WASHINGTON – “Le guerre, a differenza dei dazi, non possono essere attivate e sospese a piacimento per sostenere i mercati in caduta libera”. Con questa analisi tagliente, la Cnn commenta la clamorosa svolta di Donald Trump, che ha concesso una tregua di cinque giorni ai raid contro gli impianti energetici iraniani.
Mentre il tycoon parla di “colloqui produttivi” su un piano in 15 punti, Teheran nega ogni dialogo diretto, lasciando il mondo a chiedersi se siamo vicini a una svolta o a un vicolo cieco.

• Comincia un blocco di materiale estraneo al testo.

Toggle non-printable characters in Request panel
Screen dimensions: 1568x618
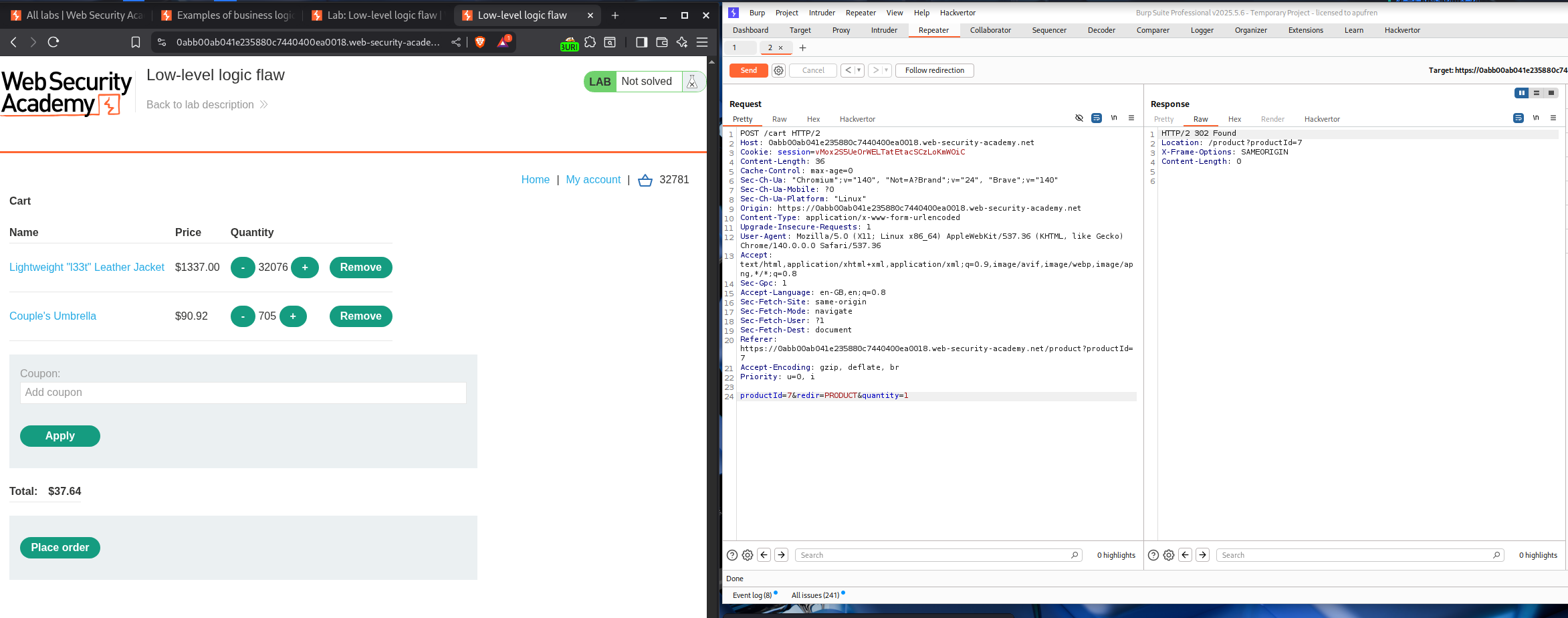click(x=1114, y=118)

Per Trump potrebbe profilarsi la cosiddetta opzione “Taco” (Trump Always Chickens Out, ovvero Trump si tira sempre indietro), acronimo coniato durante le guerre commerciali, per descrivere la sua tendenza a ritirarsi all’ultimo momento. Dichiarare una “vittoria” virtuale sarebbe per lui il modo di uscire da un conflitto che rischia di trasformarsi in una di quelle forever wars che aveva promesso di abolire.
Tuttavia, questa mossa presenta ostacoli enormi, poiché un ritiro prematuro lascerebbe le monarchie del Golfo alla mercé di un Iran ferito e furibondo. Inoltre, chiudere le ostilità senza aver preso il controllo delle riserve di uranio arricchito vanificherebbe la giustificazione stessa dell’attacco lanciato il 28 febbraio insieme a Israele.

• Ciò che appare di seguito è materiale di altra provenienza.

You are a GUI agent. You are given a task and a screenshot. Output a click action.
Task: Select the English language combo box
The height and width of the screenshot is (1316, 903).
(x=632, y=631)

Molti osservatori restano scettici sulla reale imminenza di una pace. I cinici leggono la tregua come una manovra finanziaria: l’annuncio è arrivato a pochi minuti dalla riapertura dei mercati lunedì, riuscendo a frenare temporaneamente la corsa del prezzo del petrolio.

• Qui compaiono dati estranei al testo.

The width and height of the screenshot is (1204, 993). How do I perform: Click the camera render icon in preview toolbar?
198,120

Non sarebbe una sorpresa se i bombardamenti riprendessero allo scadere dei cinque giorni, magari a mercati chiusi, confermando la natura erratica e imprevedibile del modus operandi di Trump.
Esiste anche una ragione puramente militare dietro la pausa: Washington sta aspettando l’arrivo dei rinforzi necessari per operazioni di terra su vasta scala. L’obiettivo potrebbe essere l’occupazione dell’isola di Kharg o di territori costieri strategici lungo lo Stretto di Hormuz.
La Cnn sottolinea come la leadership iraniana potrebbe interpretare le marce indietro di Trump come la prova che il blocco di Hormuz sta funzionando, colpendo l’economia statunitense dove fa più male. Sebbene l’eliminazione dei vertici iraniani possa aver causato fratture interne non ancora evidenti, pubblicamente il regime non mostra segni di disintegrazione. Nonostante i danni subiti, la forza di Teheran non appare in ginocchio, rendendo poco chiaro perché dovrebbe cedere la sua arma principale (il controllo dello Stretto) senza ottenere nulla in cambio.